Targeting mitophagy through PINK1 splicing sensitizes myeloid malignancies to venetoclax Free

Venetoclax, a BH3 mimetic that impairs mitochondrial function by inhibiting BCL2, has shown remarkable efficacy in the treatment of acute myeloid leukemia (AML). However, intrinsic and acquired resistance inevitably limit the clinical response. Venetoclax resistance is associated with augmented mitophagy, which acts as a pro-survival mechanism to eliminate damaged mitochondria. We have identified a new mechanism of mitochondrial surveillance that supports mitophagy through enhanced splicing of PTEN induced kinase-1 (PINK1), which plays an essential role in mitophagy initiation. We find that mitochondrial dysfunction modifies splicing of PINK1 to remove a poison intron, increasing the stability and abundance of PINK1 mRNA and protein. Thus, venetoclax also increases PINK1 splicing and stability. Inhibiting the PINK1 splicing regulator glycogen synthase kinase-3 (GSK3) enhances venetoclax sensitivity in myeloid malignancies by reducing PINK1 expression through splicing perturbation and inhibiting mitophagy activation. GSK-3 regulates PINK1 splicing by interacting with the U2 small nuclear ribonucleoprotein (U2 snRNP) splicing complex. Genetic or pharmaceutical inhibition of U2 snRNP proteins SF3B1 or PRPF8 recapitulates the disruption of PINK1 splicing and enhances sensitivity to venetoclax.
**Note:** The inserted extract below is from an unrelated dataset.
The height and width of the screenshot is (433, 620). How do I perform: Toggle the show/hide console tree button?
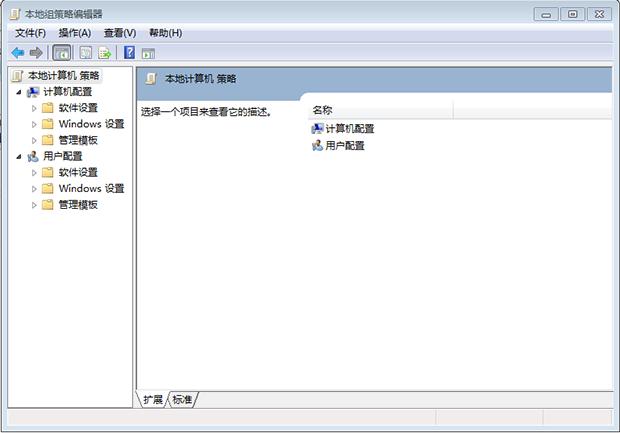click(x=62, y=52)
Splice-switching oligonucleotides (SSOs) that promote retention of the poison intron in PINK1 dramatically reduce abundance of PINK1 mRNA and enhance sensitivity of myeloid malignancies to venetoclax.

In summary, we have identified a new mechanism of mitochondria quality control mediated by enhanced PINK1 splicing. Targeting the splicing machinery to inhibit PINK1-dependent mitophagy represents a viable approach to enhance venetoclax sensitivity.